The Rolls-Royce Spectre is a hell of a thing, isn’t it? There’s style, elegance and, naturally, lots of luxury. Doubtless it’ll be whisper-quiet too, thanks to the usual Rolls-Royce build quality, around 1,500 lbs of soundproofing and that crucial all-electric powertrain.
If any car, or indeed marque is ideally suited to electrification then it must be the Spectre and Rolls-Royce. It marks a move away from big, gas-powered cars towards a whole range of battery powered models from this legendary luxury brand.
Due out next year, the Rolls-Royce Spectre is built on a dedicated platform, designed specifically to house its chunky 120kWh battery in the floorpan. Nevertheless, it’ll still weigh in at 3.27 tons, which is pretty heavy considering how much aluminum is apparently being used in the construction.
Despite having a whopping 577bhp and 900Nm of torque, plus a 0 to 62mph time of 4.5 seconds, all that weight inevitably takes its toll on range. We've already seen that happen with the GMC Hummer EV, a 9,000 lb truck which gets 329 miles out of its 205 kWh battery. That works out at roughly 1.6 miles of driving distance for each kWh of electricity.
While there are treats like rear-hinged doors and a small mountain of electronic wizardry to be found throughout the cockpit, the Rolls-Royce Spectre will have a range in the region of 323 miles. That’s okay, but it’s not great. Especially for a car that starts at $413,000.
The Spectre will be also able to support recharging speeds of up to 195kW, but it’s worth keeping the hassle factor in mind if you’re suitably flushed enough to put in an order for one.

- _Directions_:
• A. In the Rolls-Royce Spectre article, rewrite the passage from "The Rolls-Royce Spectre is a" to "legendary luxury brand.", putting "Phantom" in place of "Spectre".
• B. Translate this sentence from the Rolls-Royce Spectre article into Spanish: "Due out next year, the Rolls-Royce Spectre is built on a dedicated platform, designed specifically to house its chunky 120kWh battery in the floorpan."
• C. Carry on the Rolls-Royce Spectre article from its last sentence.

- _Dataset_:
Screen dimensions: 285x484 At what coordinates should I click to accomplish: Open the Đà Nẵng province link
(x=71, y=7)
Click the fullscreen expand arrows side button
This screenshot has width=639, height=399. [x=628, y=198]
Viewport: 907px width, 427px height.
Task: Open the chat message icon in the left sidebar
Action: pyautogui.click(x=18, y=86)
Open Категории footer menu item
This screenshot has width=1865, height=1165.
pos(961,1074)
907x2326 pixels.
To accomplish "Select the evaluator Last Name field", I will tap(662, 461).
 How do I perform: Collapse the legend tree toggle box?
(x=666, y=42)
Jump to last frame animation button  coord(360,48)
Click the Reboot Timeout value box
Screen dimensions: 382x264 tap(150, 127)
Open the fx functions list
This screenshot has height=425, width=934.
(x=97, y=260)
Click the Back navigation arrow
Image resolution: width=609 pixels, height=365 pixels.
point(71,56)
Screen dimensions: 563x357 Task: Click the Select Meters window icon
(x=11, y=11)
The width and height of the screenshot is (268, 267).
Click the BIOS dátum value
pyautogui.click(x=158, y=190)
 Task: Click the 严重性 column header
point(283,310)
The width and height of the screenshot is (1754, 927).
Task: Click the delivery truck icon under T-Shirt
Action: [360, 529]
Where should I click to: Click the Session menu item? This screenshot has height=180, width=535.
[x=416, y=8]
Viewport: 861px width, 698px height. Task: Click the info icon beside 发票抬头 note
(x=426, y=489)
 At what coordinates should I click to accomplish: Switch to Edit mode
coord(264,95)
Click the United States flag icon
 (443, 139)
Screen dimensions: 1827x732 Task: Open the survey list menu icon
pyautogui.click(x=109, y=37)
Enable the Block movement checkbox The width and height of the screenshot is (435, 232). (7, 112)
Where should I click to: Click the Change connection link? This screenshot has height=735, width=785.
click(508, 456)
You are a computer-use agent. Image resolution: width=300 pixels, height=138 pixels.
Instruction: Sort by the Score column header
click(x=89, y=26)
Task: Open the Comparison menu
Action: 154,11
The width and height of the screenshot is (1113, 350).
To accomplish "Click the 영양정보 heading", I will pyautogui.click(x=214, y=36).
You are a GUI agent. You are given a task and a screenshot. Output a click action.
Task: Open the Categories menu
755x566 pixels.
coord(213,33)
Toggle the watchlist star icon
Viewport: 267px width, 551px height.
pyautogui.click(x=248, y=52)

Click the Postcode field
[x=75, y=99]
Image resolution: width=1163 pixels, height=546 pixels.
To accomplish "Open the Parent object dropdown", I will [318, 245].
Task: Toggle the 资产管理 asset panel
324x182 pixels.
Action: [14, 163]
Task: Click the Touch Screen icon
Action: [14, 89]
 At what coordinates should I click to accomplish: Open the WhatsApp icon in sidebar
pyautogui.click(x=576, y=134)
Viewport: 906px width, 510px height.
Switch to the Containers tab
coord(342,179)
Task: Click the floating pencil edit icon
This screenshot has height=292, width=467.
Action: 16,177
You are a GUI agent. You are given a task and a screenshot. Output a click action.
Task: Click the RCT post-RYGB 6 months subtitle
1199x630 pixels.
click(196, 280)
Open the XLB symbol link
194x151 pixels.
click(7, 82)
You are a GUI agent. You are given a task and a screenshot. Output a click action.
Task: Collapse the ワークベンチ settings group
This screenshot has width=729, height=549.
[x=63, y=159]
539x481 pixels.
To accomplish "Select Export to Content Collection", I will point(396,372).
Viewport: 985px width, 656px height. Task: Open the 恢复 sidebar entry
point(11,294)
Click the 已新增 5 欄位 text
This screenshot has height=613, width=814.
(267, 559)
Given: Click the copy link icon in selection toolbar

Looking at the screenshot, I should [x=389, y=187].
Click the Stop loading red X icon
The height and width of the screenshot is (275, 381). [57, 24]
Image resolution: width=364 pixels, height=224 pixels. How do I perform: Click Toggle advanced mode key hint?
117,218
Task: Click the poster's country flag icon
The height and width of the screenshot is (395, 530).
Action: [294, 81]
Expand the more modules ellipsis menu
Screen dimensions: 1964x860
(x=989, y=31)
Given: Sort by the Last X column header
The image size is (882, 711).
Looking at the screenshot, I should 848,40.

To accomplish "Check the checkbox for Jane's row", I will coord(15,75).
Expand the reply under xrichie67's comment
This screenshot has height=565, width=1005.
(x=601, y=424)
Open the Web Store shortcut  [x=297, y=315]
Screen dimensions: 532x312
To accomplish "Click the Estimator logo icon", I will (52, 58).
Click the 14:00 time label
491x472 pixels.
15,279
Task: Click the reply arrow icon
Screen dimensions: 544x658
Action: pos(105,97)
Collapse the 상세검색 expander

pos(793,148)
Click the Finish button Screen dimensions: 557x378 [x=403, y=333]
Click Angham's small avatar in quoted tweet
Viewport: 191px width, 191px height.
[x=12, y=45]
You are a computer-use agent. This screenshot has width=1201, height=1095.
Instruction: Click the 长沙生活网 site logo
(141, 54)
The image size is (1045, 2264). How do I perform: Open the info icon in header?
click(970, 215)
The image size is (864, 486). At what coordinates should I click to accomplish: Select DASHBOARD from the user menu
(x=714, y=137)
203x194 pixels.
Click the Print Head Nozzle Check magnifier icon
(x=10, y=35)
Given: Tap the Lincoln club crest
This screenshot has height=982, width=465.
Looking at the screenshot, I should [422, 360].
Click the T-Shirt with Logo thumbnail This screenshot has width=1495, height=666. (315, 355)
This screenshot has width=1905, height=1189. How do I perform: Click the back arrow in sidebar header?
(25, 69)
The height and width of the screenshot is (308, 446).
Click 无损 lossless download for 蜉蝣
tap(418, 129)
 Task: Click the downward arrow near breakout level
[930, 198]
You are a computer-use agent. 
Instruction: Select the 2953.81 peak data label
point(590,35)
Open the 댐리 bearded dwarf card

- _Exercise answers_:
• A.
The Rolls-Royce Phantom is a hell of a thing, isn’t it? There’s style, elegance and, naturally, lots of luxury. Doubtless it’ll be whisper-quiet too, thanks to the usual Rolls-Royce build quality, around 1,500 lbs of soundproofing and that crucial all-electric powertrain.
If any car, or indeed marque is ideally suited to electrification then it must be the Phantom and Rolls-Royce. It marks a move away from big, gas-powered cars towards a whole range of battery powered models from this legendary luxury brand.

• B. Con salida prevista para el próximo año, el Rolls-Royce Spectre se construye sobre una plataforma específica, diseñada expresamente para alojar su voluminosa batería de 120 kWh en el piso.

• C.
While it’s mainly all good so far, I’ve got some concerns over the practicalities of owning such a thing. I doubt it’s a problem I’ll actually have to face, since the Rolls-Royce Spectre commands a price that rivals a mid-size house. But it’s the same problem I’ve encountered driving other all-electric cars in all pricing segments — how to cope with range and charging limitations.
I don’t mind admitting that I’ve been to hell and back when charging electric cars. Sure, there have been plenty of times I’ve successfully navigated the countless apps, charging stations and everything else that goes with replenishing an EVs battery in the public arena. But, there have also been more than a few occasions when charging a battery electric vehicle has proved stressful, costly and very wearing in equal measure.
As EVs become increasingly popular, so are the charging destinations that we all have to use in order to keep them going. It’s fine when the charger works and there’s no one queuing, but unless you tend to charge at, say, 2am in the morning, finding a vacant charging lot is becoming increasingly unlikely. Finding one that works as it should, without having to spend a half-hour on your cellphone talking to an equally as confused support worker, can be just as challenging.
There’s also the ignominy of rocking up in something like a Rolls-Royce Spectre and having to plug in, just like everyone else. It’s hardly gracious, is it? Imagine wafting into a shabby charging location in your pristine Rolls-Royce Spectre and having to mingle with the likes of Tesla and Hyundai owners as you jostle for position on the electric charging point grid.
There’s not even a proper queuing system – you’ll just have to hope that other EV owners practice the same unwritten code of etiquette that you do.
The procedure isn’t going to be any grander just because you have Rolls-Royce money. You’ll be standing there, watched closely by other drivers, tapping your payment card or stabbing at your charging app hoping upon hope that it’ll all work. That way you can smile, perhaps just a little bit smugly, as you return to the sumptuous seating of your Spectre looking as cool as a cucumber.
It’s great to hope, but I know all too well that these things can go either way.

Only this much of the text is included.